A fine maggio le prime avvisaglie: la mancanza di fiato, la stanchezza che arriva subito, e gonfiori alle gambe. I medici in ospedale si accorgono che la situazione è molto seria: il suo cuore è molto affaticato e si sta per fermare. Le condizioni di salute precipitano rapidamente: prima l’Ecmo e la ventilazione meccanica, da cui non poteva più staccarsi, poi una terapia farmacologica specifica.
Ma gli effetti sulla giovane, ricoverata al Policlinico di Bari, non si vedono. Ecco che si fa strada l’unica opzione terapeutica rimasta: il trapianto in blocco del cuore e dei polmoni.
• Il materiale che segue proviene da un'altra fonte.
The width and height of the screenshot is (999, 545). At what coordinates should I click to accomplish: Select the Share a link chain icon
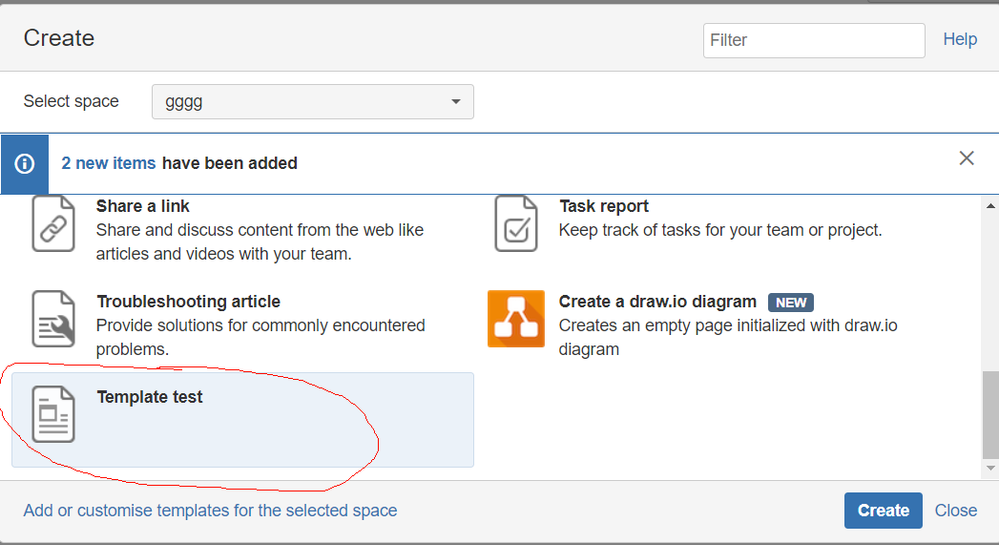coord(54,224)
Con un volo su un C-130 dell’Aeronautica Militare viene portata al Centro Trapianti Cuore-Polmone delle Molinette, da dove parte la richiesta in urgenza nazionale dei tre organi.
Dopo 5 giorni la chiamata più attesa: il Centro Regionale Trapianti propone un donatore. Inizia la corsa contro il tempo, l’équipe prelievo vola verso Trieste per prelevare il blocco cuore-polmoni. La ragazza, ricoverata in Cardiorianimazione, è sottoposta al lungo intervento affidato ai professori Mauro Rinaldi e Massimo Boffini, delle Molinette, con l’aiuto degli anestesisti Antonio Toscano e Federico Canavosio. Completate le suture, il cuore ed i polmoni nuovi iniziano subito a funzionare, e la paziente riesce ad essere svezzata dall’Ecmo.
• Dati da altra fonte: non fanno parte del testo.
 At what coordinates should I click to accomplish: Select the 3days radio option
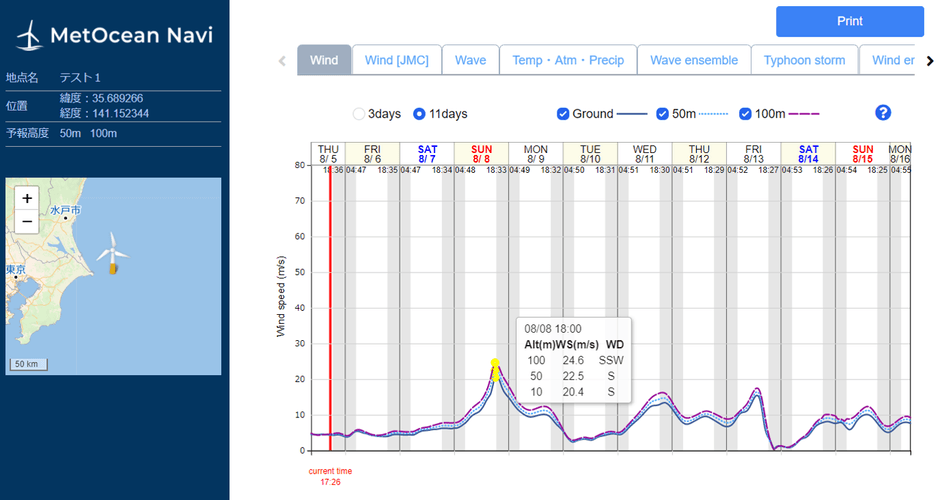[x=359, y=114]
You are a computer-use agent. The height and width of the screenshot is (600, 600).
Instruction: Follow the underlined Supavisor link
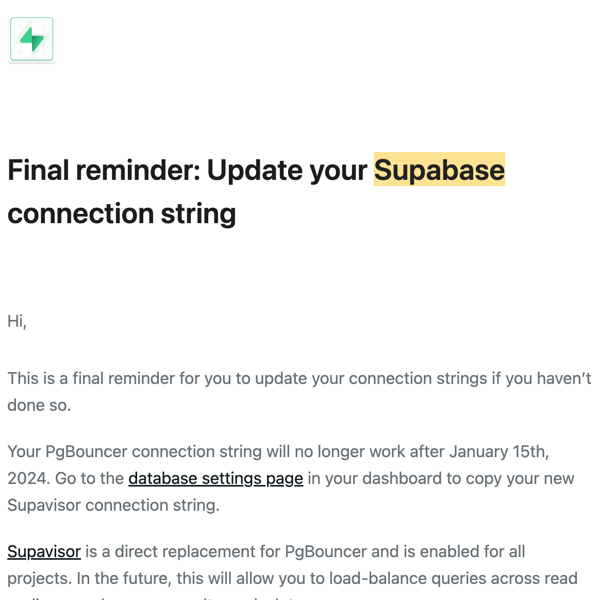44,551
Le condizioni cliniche migliorano, e la giovane paziente inizia nuovamente a respirare da sola.
Asciugatosi il sudore dalla fronte, il cardiochirurgo di San Bassano ripercorre quelle ore interminabili: «Ho provato sensazioni davvero profonde. Ma il tutto non comincia, come si potrebbe pensare, quando si entra in sala operatoria. Molto prima, in realtà».
Prima di imbracciare i ferri il confronto coi genitori: «La segnalazione dei donatori è avvenuta nel tardo pomeriggio. Nella sera ci si prepara ad operare. Ricordo che quando ho parlato con la mamma e il papà di Aurora erano le tre di notte. Un momento delicatissimo per loro ma molto complesso anche per me. Sono papà di tre bambini, d’altronde, ed è stato impossibile non mettermi nei loro panni. Nonostante questo, ovviamente, sono stato chiaro sin da subito. Li ho informati della possibilità, obbligata in realtà, di procedere con l’intervento ma non ho nascosto si trattasse di una procedura molto complessa, anche in virtù delle condizioni cliniche della figlia, e per questo non priva di rischi».
Un turbine di emozioni, dalla paura alla gioia, dall’ansia alla speranza che improvvisamente scompaiono. Perché devono scomparire. Perché i veri professionisti, quando vogliono salvare una vita, non possono permettersi il lusso di distrarsi: «Lo ammetto, non sempre è facile estraniarsi in modo completo ma dobbiamo cercare di farlo in tutti i modi. La componente umana, sentimentale, emozionale, che è certamente molto importante nel nostro lavoro, in quel momento dev’essere messa da parte e lasciar spazio alla concentrazione, all’attenzione ai dettagli. Nelle 12 ore trascorse in sala ci siamo concentrati sugli aspetti tecnici. Con i colleghi, ormai, siamo piuttosto abituati a prendere decisioni complesse in breve tempo e a focalizzarci sulla priorità assoluta, salvare il paziente». E così si è salvata Aurora.
E tolto il camice? Boffini torna a casa, percorrendo quasi 100 chilometri. Sì, perché casa sua sta a Cuneo e non a Torino. O meglio, precisa, la sua abitazione si trova a Cuneo, perché la vera casa è un’altra. Quella dove ci sono i vecchi amici, i parenti, gli affetti di un tempo: «Devo tornare a San Bassano almeno un paio di volte all’anno. Oggi la amo molto più di prima perché il tempo, forse anche la lontananza obbligata, ti portano a vedere bellezze che prima coglievi meno. E, infatti, non mi sono mai sentito tanto italiano come quando lavoravo in Inghilterra. Oggi, che dovrei essere piemontese, rivendico orgogliosamente le mie origini. Sono cremonese e sanbassanese».